Quantile regression does not make distributional assumptions, i.e., assumptions about residuals, other than assuming that the response variable is almost continuous. If you are addressing the problem of estimating a single quantile as a function predictors X, far and away the major things that can go wrong are misspecification of the linear predictor $X\beta$ by underfitting, i.e., failing to include nonlinear effects (a common problem) or interaction effects. There are at least two recommended approaches. First, if your sample size is large, just fit a more flexible model. A good compromise is to allow all main effects to be nonlinear using regression splines such as restricted cubic splines (natural splines). Then there is nothing that needs to be checked except for interactions. The second approach is to hope that the model is simple (why?) but allow it to be complex, then to assess the impact of the complex additions to the simple model. For example, we can assess the combined contributions of nonlinear or interaction terms or both. An example follows, using the R rms
and quantreg
packages. A compromise interaction form is used, to limit the number of parameters.

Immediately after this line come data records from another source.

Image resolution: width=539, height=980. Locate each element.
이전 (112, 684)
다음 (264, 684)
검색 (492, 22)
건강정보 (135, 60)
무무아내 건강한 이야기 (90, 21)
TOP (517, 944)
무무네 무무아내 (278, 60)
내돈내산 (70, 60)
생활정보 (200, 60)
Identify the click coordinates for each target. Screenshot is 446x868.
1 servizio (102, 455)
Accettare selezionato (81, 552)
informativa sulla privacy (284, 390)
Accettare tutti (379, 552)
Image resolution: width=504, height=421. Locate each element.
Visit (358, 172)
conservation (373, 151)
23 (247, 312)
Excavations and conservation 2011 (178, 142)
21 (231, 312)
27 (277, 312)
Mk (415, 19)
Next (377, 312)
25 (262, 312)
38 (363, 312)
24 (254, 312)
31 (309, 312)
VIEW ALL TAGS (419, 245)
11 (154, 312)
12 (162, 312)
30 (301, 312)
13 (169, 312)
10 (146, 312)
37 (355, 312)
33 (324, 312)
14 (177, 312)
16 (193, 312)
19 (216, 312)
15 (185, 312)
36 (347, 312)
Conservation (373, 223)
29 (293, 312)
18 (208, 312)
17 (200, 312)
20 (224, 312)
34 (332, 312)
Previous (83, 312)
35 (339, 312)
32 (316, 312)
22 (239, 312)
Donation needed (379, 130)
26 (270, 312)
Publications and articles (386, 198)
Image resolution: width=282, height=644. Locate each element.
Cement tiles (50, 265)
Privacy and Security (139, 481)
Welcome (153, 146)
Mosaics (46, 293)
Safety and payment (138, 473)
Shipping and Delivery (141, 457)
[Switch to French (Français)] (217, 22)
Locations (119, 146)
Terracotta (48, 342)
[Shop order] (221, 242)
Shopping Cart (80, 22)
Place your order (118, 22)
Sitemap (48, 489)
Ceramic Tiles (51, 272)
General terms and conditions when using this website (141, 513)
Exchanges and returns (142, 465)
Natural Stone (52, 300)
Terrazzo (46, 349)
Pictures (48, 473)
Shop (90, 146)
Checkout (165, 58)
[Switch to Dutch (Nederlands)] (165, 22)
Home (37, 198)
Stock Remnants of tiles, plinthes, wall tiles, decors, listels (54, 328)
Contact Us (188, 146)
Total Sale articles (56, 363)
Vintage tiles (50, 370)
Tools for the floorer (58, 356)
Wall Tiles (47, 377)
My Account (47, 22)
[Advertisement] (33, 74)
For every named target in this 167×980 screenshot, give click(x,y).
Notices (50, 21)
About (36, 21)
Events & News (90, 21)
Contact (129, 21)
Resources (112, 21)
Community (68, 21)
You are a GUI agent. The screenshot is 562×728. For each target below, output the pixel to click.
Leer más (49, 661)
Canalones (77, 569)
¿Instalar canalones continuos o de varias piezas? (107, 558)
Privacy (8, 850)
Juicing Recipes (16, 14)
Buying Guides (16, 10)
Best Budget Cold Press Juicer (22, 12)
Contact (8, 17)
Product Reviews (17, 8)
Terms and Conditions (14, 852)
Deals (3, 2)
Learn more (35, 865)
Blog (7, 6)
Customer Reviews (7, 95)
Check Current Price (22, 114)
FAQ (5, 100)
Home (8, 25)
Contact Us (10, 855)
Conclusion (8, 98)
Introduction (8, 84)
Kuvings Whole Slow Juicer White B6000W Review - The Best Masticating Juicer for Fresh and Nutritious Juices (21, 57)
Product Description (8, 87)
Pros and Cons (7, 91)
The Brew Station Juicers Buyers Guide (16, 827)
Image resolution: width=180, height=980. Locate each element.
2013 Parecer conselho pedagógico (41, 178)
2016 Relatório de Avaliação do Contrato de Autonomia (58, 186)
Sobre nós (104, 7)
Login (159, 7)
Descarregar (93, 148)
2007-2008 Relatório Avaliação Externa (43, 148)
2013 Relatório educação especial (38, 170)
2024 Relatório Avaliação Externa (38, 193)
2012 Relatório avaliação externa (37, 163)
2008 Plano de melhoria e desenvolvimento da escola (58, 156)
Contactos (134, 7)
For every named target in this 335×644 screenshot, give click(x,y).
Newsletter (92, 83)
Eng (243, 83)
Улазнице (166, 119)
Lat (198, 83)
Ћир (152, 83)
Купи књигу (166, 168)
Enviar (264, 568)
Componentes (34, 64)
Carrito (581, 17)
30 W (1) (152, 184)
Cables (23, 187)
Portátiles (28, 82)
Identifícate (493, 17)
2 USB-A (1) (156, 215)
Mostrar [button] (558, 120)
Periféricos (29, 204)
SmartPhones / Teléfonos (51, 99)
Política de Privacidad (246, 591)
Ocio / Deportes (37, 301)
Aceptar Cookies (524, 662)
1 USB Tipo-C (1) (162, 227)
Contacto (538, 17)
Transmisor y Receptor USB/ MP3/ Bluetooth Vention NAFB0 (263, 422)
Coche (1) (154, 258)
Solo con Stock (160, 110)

The interactions are restricted to not be doubly nonlinear.
require(rms)
# Estimate 25th percentile of y as a function of x1 and x2
f <- Rq(y ~ rcs(x1, 4) + rcs(x2, 4) + rcs(x1, 4) %ia% rcs(x2, 4), tau=.25)
# rcs = restricted cubic spline, here with 4 default knots
# %ia% = restricted interaction
# To use general interactions (all cross product terms), use:
# f <- Rq(y ~ rcs(x1, 4)*rcs(x2, 4), tau=.25)
anova(f) # get automatic combined 'chunk' tests: nonlinearity, interaction
# anova also provides the combined test of complexity (nonlin. + interact.)